Sono sistemi fondati su scelte politiche differenti (legare il costo al consumo effettivo o prescinderne) che comunque dovrebbero sempre accompagnarsi a meccanismi (tariffari o di compensazione pubblica) a favore delle categorie deboli. La tariffa deve dipendere sia dal consumo effettivo (anche per incentivare il risparmio) che dal reddito dell’utente. Più che il sistema prescelto e il relativo meccanismo tariffario è fondamentale la loro trasparenza: è necessario sapere esattamente “chi paga cosa” e “quanto costa”. Per questo le direttive europee impongono agli stati membri di garantire la copertura dei costi di tutela, conservazione e depurazione delle acque, non importa come.

Restando all’Italia cosa è accaduto laddove si è utilizzato un sistema privato o misto pubblico/privato?

Il coinvolgimento di operatori privati richiede una forte capacità di controllo, vigilanza e contrasto degli inadempimenti che è sovente mancato in Italia (si pensi agli investimenti infrastrutturali autostradali o nelle telecomunicazioni, cronicamente disattesi). Passare da un sistema organizzativo (in house) a moduli contrattuali con operatori privati implica una grande professionalità nella preparazione della gara e nella successiva gestione della relazione negoziale e non sempre le pubbliche amministrazioni italiane sono adeguatamente attrezzate a tal fine. L’operatore privato adeguatamente mantenuto “in tensione” può fornire apporti importanti ma ciò impone di ridurre le asimmetrie informative, anche attraverso l’istituzione di autorità di regolazione.

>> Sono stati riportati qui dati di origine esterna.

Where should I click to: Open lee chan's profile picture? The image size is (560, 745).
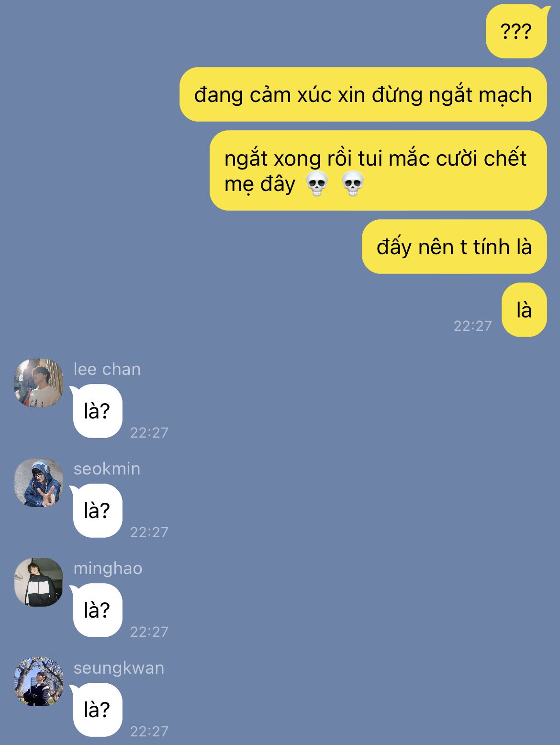pyautogui.click(x=39, y=383)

Mentre a Parigi l’acqua è tornata pubblica dopo una battaglia durata anni, in Italia si vuole compiere il percorso inverso. Il caso parigino è un modello o un unicum?

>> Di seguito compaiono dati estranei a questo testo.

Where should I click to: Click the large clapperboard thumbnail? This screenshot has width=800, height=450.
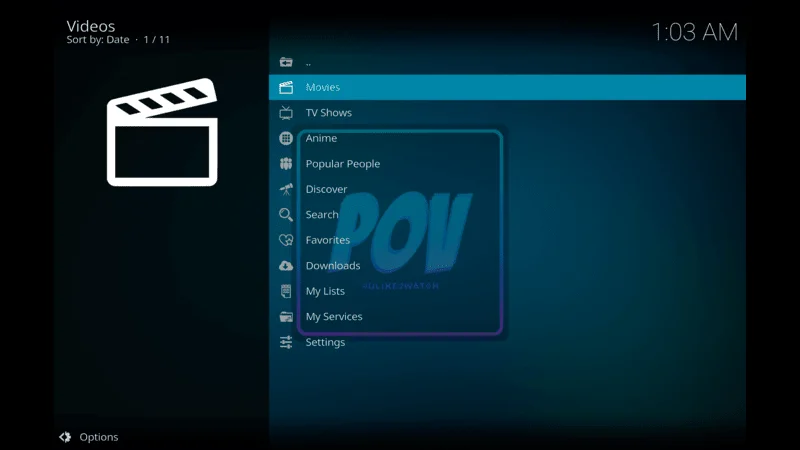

È un’alternativa sempre presente nel panorama del diritto: definire cosa debba fare lo Stato e cosa il mercato. I fallimenti del mercato che giustificano l’intervento pubblico sono diversamente interpretati nelle stagioni della storia (i patrizi romani si connettevano a loro spese alla rete pubblica, noi oggi lo garantiamo a tutti senza pretendere la corresponsione del costo effettivo). La scelta italiana non ha nulla a che vedere col diritto europeo ma dipende esclusivamente dall’incapacità del sistema di imporsi meccanismi di valutazione dell’efficienza nella scelta dei modelli di gestione. Certamente è sconsigliabile introdurre mercati dove manca il potere d’acquisto per procacciarsi beni essenziali come l’acqua e sarebbe opportuno prevedere strumenti di controllo della performance delle società in house con riferimento alle condizioni offerte dal mercato, senza imporre la dismissione coattiva in un unico momento di un patrimonio sociale costruito in un secolo e finanziato dai contribuenti.